# [EXERCISE GOAL]
From the entries below, count the lines with "Siapkan". Write only the count.

═════ AVAILABLE DATA ═════

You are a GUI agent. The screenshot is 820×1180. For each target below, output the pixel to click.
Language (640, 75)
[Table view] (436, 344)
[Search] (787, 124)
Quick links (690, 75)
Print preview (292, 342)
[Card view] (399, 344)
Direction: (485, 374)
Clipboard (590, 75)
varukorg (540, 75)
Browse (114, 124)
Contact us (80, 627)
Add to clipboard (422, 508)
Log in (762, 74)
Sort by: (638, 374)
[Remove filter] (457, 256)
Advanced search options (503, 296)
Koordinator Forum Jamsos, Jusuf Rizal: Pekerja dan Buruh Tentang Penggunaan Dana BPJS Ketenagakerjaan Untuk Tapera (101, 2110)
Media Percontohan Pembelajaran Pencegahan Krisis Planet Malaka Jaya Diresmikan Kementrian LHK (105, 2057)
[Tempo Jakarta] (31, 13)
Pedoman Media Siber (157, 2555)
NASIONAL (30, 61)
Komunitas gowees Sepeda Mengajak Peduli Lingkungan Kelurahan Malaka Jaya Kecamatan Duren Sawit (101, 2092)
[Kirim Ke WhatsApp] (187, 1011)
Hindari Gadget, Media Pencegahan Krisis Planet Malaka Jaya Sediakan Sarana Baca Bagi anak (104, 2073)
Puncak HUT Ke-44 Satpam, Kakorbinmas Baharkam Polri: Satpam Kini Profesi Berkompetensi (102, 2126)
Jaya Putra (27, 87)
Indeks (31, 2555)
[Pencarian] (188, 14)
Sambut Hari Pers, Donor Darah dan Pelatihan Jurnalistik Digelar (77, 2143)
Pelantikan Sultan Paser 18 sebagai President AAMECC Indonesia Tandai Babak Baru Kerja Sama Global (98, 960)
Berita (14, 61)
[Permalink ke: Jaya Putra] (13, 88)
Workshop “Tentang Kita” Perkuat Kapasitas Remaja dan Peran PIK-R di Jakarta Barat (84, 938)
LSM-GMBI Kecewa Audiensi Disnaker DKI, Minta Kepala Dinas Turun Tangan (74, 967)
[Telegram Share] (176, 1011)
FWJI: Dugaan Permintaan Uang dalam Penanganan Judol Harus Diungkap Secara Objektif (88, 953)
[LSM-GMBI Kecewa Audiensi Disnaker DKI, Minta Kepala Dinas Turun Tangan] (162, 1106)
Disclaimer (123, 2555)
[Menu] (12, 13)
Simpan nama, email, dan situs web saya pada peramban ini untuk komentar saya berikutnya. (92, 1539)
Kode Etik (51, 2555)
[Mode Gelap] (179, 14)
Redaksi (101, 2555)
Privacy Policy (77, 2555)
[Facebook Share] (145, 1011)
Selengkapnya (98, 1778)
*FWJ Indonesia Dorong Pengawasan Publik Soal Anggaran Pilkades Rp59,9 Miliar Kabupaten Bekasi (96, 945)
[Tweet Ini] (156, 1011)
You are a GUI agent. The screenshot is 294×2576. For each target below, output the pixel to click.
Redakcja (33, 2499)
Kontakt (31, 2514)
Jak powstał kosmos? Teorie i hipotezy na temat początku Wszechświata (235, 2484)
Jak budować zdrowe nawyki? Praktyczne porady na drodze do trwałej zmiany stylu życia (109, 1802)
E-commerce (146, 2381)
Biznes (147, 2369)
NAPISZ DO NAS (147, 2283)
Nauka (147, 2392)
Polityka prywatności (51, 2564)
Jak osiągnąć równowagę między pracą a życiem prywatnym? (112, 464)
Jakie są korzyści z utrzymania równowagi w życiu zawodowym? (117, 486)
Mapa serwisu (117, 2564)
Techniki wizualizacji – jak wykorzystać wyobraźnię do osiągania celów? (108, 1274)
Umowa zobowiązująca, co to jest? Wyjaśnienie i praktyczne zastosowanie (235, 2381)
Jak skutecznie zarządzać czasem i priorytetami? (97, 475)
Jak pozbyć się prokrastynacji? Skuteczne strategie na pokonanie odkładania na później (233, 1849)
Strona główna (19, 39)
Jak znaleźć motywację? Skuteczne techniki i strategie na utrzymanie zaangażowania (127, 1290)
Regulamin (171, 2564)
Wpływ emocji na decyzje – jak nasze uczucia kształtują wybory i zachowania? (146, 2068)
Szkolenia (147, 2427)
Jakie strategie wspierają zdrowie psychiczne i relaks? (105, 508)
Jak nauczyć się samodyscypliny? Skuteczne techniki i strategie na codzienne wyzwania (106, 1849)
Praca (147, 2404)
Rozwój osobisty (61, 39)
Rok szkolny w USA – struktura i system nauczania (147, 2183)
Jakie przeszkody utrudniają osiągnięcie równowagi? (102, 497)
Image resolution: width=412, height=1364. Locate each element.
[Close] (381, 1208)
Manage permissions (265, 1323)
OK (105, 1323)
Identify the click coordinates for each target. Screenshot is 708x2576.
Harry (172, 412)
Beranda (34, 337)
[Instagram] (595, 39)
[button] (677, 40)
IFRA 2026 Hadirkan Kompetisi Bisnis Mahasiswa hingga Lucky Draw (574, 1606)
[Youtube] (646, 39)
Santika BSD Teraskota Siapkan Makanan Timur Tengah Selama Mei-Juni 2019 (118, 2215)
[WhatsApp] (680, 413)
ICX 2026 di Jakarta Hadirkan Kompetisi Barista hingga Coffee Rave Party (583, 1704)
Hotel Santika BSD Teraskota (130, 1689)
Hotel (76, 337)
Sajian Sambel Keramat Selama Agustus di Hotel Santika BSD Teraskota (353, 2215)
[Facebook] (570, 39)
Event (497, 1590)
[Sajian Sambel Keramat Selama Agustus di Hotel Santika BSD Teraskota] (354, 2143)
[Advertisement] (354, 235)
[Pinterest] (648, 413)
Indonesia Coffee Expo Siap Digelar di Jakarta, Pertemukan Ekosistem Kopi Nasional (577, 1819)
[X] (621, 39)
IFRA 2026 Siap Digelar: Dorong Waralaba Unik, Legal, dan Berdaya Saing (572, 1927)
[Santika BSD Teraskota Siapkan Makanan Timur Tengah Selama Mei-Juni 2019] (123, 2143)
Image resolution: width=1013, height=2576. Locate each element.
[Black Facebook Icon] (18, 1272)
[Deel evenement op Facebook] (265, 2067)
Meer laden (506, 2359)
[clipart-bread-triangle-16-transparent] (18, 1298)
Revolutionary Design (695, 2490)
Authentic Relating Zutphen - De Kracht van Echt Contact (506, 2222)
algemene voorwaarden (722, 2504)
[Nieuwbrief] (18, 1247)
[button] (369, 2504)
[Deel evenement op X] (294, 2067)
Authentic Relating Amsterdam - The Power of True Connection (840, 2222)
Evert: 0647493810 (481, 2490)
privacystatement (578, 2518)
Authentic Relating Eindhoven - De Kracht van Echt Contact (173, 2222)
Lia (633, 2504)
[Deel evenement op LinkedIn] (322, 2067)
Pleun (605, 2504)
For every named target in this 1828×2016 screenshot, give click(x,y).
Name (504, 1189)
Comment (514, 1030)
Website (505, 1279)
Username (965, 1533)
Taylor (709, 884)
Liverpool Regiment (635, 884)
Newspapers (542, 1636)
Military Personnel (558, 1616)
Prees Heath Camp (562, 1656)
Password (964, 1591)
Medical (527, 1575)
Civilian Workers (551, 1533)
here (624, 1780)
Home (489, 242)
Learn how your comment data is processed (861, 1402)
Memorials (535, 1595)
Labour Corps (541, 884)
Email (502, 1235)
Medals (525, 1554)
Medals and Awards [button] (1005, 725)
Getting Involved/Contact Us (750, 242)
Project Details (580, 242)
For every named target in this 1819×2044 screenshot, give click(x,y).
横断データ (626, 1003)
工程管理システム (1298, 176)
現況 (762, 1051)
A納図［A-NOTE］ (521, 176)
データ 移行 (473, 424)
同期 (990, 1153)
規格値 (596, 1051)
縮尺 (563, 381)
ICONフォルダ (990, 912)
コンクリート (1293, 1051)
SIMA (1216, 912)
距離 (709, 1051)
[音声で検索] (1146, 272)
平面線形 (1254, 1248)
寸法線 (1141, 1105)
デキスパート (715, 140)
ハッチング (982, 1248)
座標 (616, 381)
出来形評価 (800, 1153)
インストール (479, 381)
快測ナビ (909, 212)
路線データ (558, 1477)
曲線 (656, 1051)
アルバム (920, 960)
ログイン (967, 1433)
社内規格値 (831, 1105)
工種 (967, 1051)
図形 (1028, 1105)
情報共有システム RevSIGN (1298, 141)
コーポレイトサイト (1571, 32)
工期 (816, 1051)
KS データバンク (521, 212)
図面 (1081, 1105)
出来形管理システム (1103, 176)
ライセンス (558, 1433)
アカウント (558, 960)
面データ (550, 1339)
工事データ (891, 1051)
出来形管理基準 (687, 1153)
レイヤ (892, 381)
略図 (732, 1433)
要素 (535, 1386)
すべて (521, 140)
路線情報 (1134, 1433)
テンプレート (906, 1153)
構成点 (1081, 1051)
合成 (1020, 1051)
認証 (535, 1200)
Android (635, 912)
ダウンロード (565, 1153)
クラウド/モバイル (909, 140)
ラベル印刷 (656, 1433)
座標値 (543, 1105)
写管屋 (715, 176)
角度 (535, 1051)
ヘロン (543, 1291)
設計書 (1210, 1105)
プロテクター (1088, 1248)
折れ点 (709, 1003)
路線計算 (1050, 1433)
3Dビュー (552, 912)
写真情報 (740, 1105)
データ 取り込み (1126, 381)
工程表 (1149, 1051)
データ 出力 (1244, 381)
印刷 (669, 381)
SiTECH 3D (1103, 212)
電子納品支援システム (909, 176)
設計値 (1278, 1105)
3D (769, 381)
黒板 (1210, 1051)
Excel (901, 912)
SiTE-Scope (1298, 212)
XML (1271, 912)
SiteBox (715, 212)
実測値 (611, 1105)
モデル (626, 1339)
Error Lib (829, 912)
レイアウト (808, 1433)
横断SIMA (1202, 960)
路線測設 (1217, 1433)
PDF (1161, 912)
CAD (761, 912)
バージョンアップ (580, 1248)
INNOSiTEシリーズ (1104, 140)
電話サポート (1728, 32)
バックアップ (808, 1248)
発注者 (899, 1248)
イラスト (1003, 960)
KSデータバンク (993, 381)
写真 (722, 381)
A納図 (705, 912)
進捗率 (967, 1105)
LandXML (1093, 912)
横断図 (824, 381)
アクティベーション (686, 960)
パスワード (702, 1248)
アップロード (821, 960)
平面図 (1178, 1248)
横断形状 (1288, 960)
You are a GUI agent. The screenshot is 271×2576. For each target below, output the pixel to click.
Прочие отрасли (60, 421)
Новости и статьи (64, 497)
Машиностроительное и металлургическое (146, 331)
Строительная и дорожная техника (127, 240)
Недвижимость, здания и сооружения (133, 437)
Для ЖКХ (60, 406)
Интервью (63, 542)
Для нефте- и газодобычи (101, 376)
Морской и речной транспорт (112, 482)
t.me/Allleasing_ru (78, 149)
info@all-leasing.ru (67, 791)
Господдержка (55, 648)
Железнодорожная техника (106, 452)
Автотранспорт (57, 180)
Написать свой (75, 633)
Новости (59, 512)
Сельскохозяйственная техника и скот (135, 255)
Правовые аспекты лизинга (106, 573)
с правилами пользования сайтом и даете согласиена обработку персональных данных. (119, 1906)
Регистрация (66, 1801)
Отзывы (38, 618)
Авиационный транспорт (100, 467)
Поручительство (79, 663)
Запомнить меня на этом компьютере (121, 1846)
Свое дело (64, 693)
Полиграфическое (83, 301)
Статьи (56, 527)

═════

# [EXERCISE SOLUTION]
2